Por: Juan Pablo Davobe

En una nueva entrega del dossier “Escenas de ley en el arte y en la literatura. Judicialización y relaciones sociales”, Juan Pablo Davobe aborda el cuento de Mariana Enríquez “Bajo el agua negra”, incluido en Las cosas que perdimos en el fuego (2016). Para el autor, los tropos de la conspiración y del monstruo, que en la actualidad forman parte del momento gótico de la cultura, constituyen en el cuento de Enríquez la forma de poner en escena del colapso de la ley liberal y sus modos de representación e individuación.


Espero llegar al tema del dossier al que generosamente me invitaron a participar Daniela Dorfman y los editores de Transas por medio un rodeo, cuya justificación, ojalá, se hará evidente en la lectura

El gótico (en sus variedades, que son legión, dentro y fuera de la ficción) es el modo narrativo contemporáneo por excelencia. Hay señales obvias al respecto: su renovada popularidad; su inédito prestigio cultural (que incluye un prestigio académico que muchas veces sospecho impostado); la persistencia, contra todo pronóstico, de su naturaleza auténticamente contracultural, que ignora las piedades políticas obligatorias de nuestra época, y a sus comisarios de derecha y de izquierda.

Pero el gótico es más que eso. Vivimos (globalmente) lo que llamaré el “momento gótico de la cultura”.  Me explico: vivimos el declive (quizás definitivo, quizás no) del modelo de sociedad republicana liberal que hasta apenas ayer parecía inconmovible y que criticábamos con facilidad y (aparentemente) sin riesgo. Ese modelo parece incapaz de detener el avance de los nuevos fundamentalismos (religiosos o no), los populismos autoritarios de derecha o el creciente iliberalismo de la izquierda de base académica (que se finge anticapitalista, pero cuya versión de la identidad es una exacerbación de la lógica neoliberal de consumo). Una de las razones de esa impotencia es el declive material y simbólico del andamiaje liberal de producción y administración del conocimiento y la ley: universidades, medios de comunicación no facciosos, literatura (como aspiración a un cierto universal, de derecha o de izquierda), producción científica, sistemas de justicia y administración. Algunos celebran este declive. Lo que parece indiscutible es que esas instancias y sus representantes (la así llamada ciudad letrada liberal) están siendo sido reemplazadas por las redes sociales, operadores comunicacionales y burócratas neoliberales que se travisten de guerreros de la justicia social.

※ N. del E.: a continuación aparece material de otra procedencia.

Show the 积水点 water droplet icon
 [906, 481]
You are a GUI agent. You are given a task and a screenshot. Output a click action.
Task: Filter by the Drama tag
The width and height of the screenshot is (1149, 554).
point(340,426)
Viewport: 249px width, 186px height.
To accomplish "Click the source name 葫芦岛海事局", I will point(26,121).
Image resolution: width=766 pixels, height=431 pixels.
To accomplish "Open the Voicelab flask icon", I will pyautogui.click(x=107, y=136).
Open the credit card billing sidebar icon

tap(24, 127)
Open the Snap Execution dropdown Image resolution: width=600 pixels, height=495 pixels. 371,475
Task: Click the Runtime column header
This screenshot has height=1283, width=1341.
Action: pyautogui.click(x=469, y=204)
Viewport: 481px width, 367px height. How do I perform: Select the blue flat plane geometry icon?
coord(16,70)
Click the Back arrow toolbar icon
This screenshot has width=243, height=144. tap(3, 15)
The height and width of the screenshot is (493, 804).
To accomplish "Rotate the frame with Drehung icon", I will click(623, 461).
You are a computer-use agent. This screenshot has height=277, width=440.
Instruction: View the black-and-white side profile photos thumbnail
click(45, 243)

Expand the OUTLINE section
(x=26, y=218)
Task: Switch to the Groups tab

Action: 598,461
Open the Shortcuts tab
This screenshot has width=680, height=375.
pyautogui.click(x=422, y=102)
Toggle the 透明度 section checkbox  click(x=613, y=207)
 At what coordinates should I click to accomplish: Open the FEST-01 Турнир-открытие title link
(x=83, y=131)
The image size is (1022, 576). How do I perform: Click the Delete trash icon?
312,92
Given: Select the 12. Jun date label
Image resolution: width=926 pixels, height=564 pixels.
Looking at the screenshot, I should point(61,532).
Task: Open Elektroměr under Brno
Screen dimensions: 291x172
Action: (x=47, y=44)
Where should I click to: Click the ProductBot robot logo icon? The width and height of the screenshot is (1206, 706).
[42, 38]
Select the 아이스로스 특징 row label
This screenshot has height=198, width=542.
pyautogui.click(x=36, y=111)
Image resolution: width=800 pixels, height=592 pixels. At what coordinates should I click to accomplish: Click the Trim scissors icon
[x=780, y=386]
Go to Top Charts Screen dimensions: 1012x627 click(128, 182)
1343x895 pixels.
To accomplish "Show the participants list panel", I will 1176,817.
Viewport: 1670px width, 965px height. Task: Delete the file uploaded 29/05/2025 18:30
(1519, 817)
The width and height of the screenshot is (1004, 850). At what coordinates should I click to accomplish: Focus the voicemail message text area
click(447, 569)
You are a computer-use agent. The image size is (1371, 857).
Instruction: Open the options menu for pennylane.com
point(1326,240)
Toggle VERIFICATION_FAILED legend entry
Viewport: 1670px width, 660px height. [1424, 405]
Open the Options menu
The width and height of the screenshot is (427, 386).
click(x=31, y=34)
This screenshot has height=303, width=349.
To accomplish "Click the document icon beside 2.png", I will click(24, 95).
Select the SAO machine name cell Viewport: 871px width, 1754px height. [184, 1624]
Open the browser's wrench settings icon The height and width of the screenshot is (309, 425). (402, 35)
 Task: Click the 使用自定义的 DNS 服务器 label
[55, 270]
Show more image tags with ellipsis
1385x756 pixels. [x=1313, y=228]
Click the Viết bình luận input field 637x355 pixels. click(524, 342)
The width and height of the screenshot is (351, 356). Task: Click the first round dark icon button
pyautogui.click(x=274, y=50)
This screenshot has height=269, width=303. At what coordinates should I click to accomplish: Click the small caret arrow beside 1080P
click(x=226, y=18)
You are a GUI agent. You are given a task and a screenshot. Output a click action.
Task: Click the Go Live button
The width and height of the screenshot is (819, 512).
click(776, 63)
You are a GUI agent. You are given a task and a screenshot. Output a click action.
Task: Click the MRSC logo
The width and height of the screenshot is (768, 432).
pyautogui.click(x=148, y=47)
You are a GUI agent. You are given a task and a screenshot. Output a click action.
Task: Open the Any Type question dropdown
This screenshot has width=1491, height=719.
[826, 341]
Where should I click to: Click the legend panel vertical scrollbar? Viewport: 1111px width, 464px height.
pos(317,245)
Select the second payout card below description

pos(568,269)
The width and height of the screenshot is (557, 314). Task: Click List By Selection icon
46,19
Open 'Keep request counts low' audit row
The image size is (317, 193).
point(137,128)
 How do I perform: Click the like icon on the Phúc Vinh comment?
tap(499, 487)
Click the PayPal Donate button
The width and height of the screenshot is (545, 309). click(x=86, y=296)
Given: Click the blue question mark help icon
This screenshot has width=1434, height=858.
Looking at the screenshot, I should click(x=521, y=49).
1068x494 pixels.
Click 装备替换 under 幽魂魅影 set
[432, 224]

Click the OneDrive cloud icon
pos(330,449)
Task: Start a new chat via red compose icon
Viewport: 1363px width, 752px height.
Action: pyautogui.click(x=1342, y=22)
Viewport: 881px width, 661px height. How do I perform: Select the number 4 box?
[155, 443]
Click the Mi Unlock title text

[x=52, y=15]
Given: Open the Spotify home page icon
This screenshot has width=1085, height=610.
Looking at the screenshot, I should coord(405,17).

Este declive no es, me atrevo a sugerir, una mera oscilación política o cultural, un momento desafortunado que pasará. Corresponde a (o se origina en) el declive de la idea de representación liberal en sus acepciones política, estética, científica, y las correspondientes nociones (o aspiraciones) de la ley como universal de una cultura dada (o de la humanidad en general), del individuo como promesa hacia el futuro, de la sociedad como un lugar en común, compuesto de individuos iguales ante la ley.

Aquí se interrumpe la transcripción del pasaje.